State ex rel. Hopkinsv. Posey

The opinion of the court was delivered by

Dawson J.:

The state challenges the assumption of official powers, by the defendants who are the members of the school board of a newly created consolidated school district in Pawnee county. The state contends that the act under which this district was organized is void, and that the elections held, in some of the common-school districts for the purpose of voting to organize this consolidated district were vitiated by electioneering misconduct on the part of the county superintendent. Judgment ousting the defendants from the exercise of official powers is prayed for.

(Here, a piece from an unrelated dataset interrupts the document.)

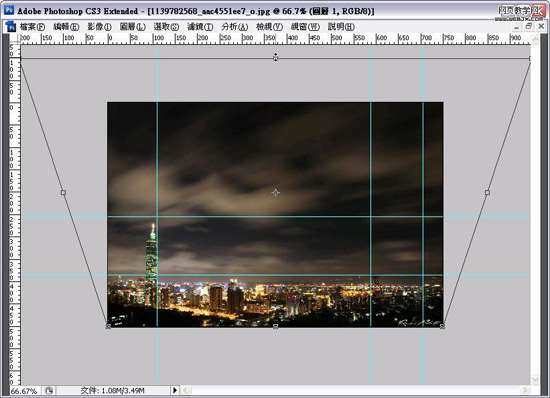Click the document icon beside the 檔案 menu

The defendants plead that the district was organized early this year, that the district school elections on the proposition to consolidate were duly held, that the consolidation was duly sanctioned by the requisite majorities, and that the defendants were regularly elected as the members of the school board for the new district. They deny that the county superintendent was guilty of any electioneering misconduct, but to avoid the necessity of taking evidence on that matter they raise the point that such misconduct on her part would not vitiate the election.

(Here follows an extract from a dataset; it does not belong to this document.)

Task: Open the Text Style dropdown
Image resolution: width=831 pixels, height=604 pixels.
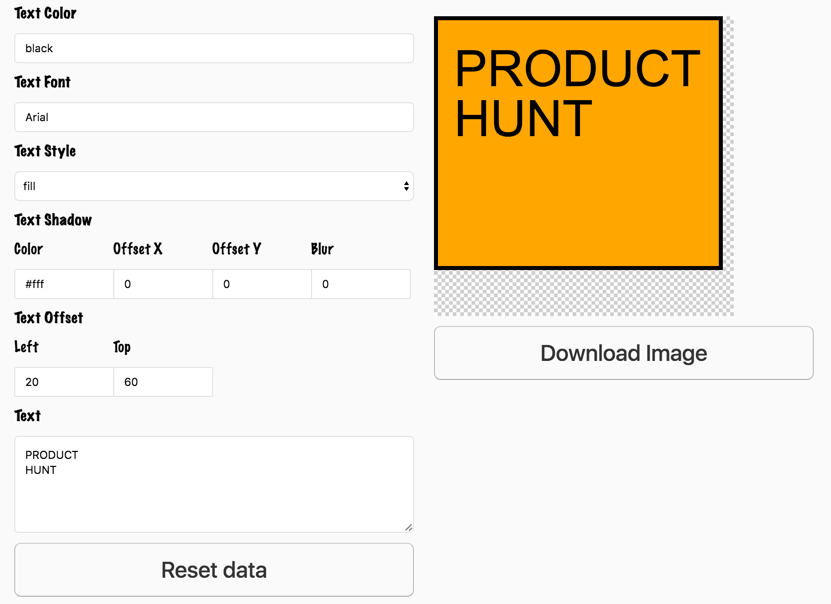Action: pos(213,186)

*554The principal point raised by the state depends upon the validity of chapter' 275 of the Session Laws of 1911, under which the consolidated district was erected. Prior to its enactment, the law creating union or consolidated districts was governed by the provisions of chapter 305 of the Session Laws of 1901, which appears as sections 7431-7438 of the General Statutes of 1909. The title to the act of 1901 reads:

“An act to provide for the voluntary disorganization and consolidation of adjacent school districts and the transportation of pupils to and from school and to provide for the ownership of certain property.”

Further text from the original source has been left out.